Section 9 provides that if enacted the act would not come into force until the United Kingdom-Rwanda Asylum Partnership Treaty comes into force, when the internal ratification procedures of each country are complete.

==Parliamentary progress==
The bill for the act was announced by James Cleverly on 6 December 2023 as emergency legislation, and was given a first reading in the House of Commons the next day. On 12 December, it was given a second reading in the Commons with a majority of 44, and with no Conservatives voting against, but some government supporters said they would be proposing amendments at the committee stage.

The One Nation grouping of Conservatives had recommended its members to vote for the act, and its chairman Damian Green said later "if the government sticks to its guns then it can probably get this legislation through intact".

Mark Francois, chairman of the European Research Group, was among the Conservatives who abstained, and commented "Our objection was that we don't believe as it's currently drafted the act is firm enough to ensure that flights will take off to Rwanda."

The bill was considered by a committee of the whole House on 16–17 January 2024 and passed its third reading in the Commons with a majority of 44. Eleven Conservative MPs voted against the bill, including former Home Secretary Suella Braverman and former immigration minister Robert Jenrick.

The two deputy chairmen of the Conservative Party, Lee Anderson and Brendan Clarke-Smith, both resigned their positions in order to support amendments designed to "toughen up" the act. Following the third reading in the Commons, The Independent reported that Sunak was "set for titanic battle" with the House of Lords over the bill.
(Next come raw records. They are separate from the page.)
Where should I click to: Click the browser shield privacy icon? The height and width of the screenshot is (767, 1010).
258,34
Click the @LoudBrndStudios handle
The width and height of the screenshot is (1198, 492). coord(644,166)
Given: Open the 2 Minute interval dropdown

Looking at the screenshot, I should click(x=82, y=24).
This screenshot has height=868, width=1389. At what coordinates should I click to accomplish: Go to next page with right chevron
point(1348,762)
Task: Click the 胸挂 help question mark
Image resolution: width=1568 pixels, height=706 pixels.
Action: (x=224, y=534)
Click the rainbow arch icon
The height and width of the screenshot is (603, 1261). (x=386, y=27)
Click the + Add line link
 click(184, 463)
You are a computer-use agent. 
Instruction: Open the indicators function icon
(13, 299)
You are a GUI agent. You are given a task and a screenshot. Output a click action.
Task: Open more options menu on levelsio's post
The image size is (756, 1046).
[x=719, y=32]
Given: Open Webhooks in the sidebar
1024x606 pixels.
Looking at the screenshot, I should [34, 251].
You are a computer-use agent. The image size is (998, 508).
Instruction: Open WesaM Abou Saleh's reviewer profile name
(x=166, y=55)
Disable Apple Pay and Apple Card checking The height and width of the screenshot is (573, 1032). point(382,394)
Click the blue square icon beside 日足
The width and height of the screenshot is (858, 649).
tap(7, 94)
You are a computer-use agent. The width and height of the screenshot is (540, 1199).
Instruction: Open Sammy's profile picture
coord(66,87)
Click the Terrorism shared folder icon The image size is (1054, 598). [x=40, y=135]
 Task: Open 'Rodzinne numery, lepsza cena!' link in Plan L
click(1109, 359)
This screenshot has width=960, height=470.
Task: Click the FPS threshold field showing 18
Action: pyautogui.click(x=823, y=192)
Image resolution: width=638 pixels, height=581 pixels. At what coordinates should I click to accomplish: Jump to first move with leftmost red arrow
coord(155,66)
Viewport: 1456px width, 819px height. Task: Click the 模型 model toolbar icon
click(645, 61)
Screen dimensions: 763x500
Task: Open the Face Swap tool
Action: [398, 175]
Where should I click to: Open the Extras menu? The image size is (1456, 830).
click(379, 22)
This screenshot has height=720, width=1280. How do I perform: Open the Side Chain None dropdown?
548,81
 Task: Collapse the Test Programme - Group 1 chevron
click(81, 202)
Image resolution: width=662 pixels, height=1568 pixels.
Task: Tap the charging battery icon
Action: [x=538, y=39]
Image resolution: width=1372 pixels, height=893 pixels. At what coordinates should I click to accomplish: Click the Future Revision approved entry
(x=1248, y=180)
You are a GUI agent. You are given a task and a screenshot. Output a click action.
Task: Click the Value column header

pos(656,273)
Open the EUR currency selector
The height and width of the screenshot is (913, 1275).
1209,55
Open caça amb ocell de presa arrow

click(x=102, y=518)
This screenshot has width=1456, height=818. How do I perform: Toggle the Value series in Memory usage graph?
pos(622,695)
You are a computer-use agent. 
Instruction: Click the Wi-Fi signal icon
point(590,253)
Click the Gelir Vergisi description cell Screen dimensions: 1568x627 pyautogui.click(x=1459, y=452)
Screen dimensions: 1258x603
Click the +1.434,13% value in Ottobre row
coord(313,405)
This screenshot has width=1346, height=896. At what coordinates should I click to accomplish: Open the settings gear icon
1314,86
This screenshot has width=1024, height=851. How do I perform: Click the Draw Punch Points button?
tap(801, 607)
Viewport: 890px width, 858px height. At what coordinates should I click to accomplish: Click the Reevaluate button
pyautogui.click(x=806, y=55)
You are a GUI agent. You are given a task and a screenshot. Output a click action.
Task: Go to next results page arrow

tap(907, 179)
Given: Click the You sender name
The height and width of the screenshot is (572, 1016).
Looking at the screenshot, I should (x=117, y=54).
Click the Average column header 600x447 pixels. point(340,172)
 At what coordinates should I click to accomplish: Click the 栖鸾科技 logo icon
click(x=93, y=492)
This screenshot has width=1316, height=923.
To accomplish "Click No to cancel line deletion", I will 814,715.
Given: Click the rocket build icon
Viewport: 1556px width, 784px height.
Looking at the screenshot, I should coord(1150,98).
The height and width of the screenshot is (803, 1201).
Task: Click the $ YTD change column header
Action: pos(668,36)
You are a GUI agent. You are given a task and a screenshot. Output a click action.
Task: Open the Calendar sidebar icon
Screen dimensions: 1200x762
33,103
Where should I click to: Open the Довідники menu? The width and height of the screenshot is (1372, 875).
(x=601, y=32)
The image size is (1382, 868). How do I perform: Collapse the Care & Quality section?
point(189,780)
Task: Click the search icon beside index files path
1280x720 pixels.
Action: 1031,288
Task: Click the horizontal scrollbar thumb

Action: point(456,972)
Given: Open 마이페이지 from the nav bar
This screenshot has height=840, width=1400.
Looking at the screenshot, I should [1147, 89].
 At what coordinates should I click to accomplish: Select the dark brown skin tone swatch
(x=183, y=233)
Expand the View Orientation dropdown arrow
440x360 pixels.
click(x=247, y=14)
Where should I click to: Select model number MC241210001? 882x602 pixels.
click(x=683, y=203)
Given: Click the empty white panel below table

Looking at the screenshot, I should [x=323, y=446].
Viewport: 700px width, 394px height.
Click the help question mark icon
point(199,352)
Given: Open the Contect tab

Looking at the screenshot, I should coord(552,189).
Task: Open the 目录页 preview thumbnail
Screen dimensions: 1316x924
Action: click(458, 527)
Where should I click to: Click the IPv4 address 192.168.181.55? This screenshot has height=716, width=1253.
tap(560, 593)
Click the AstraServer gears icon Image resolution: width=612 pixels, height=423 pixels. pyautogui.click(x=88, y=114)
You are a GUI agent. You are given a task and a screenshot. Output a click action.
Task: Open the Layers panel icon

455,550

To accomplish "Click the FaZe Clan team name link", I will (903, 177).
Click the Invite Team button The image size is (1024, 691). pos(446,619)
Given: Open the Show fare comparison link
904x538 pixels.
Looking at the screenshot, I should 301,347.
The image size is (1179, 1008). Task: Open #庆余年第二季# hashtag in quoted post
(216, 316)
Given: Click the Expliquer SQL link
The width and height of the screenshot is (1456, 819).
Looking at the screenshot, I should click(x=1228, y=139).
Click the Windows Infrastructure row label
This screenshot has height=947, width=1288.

The act secured its second reading in the Lords on 29 January 2024 and had its third reading in the Lords on 12 March 2024.

==Reception==
On 6 December 2023, Robert Jenrick resigned as immigration minister over "strong disagreements" with the government's response to problems with the Rwanda plan, stating that the act "does not go far enough".

Suella Braverman, dismissed as Home Secretary by Sunak three weeks before, following arguments which included the government policy on immigration, claimed the day after the bill was published that it "won't work".

Alasdair Mackenzie, a barrister active in the Rwanda litigation, has suggested that the prevention of judicial review in section 2(3) of the act could itself be judicially reviewed, to test the lawfulness of migrants being denied access to the courts. The outcome of this would depend on whether the courts maintained the orthodoxy that parliamentary sovereignty makes whatever Parliament enacts lawful or whether they agreed with some previous judgments that parliamentary sovereignty is not absolute.

In the Supreme Court judgment in R (Privacy International) v Investigatory Powers Tribunal, [2019] UKSC 22, Lord Carnwath said:
... it is ultimately for the courts, not the legislature, to determine the limits set by the rule of law to the power to exclude review.

Mark Elliott, Professor of Public Law at the University of Cambridge and former Legal Adviser to the House of Lords Constitution Committee, commented that "For a court to take the step implied in this comment, by holding, in effect, that Parliament had exceeded its authority by seeking to limit the courts' constitutional role, would be fraught with risk for the judiciary."

== Repeal ==
Repeal of the Safety of Rwanda (Asylum and Immigration) Act 2024 was included as Section 37 of the Border Security, Asylum and Immigration Bill, and Home Secretary Yvette Cooper confirmed that the government intended to repeal the Act.
The bill was granted Royal Assent on 2 December 2025, and the repealing provision, by then numbered Section 40, came into force.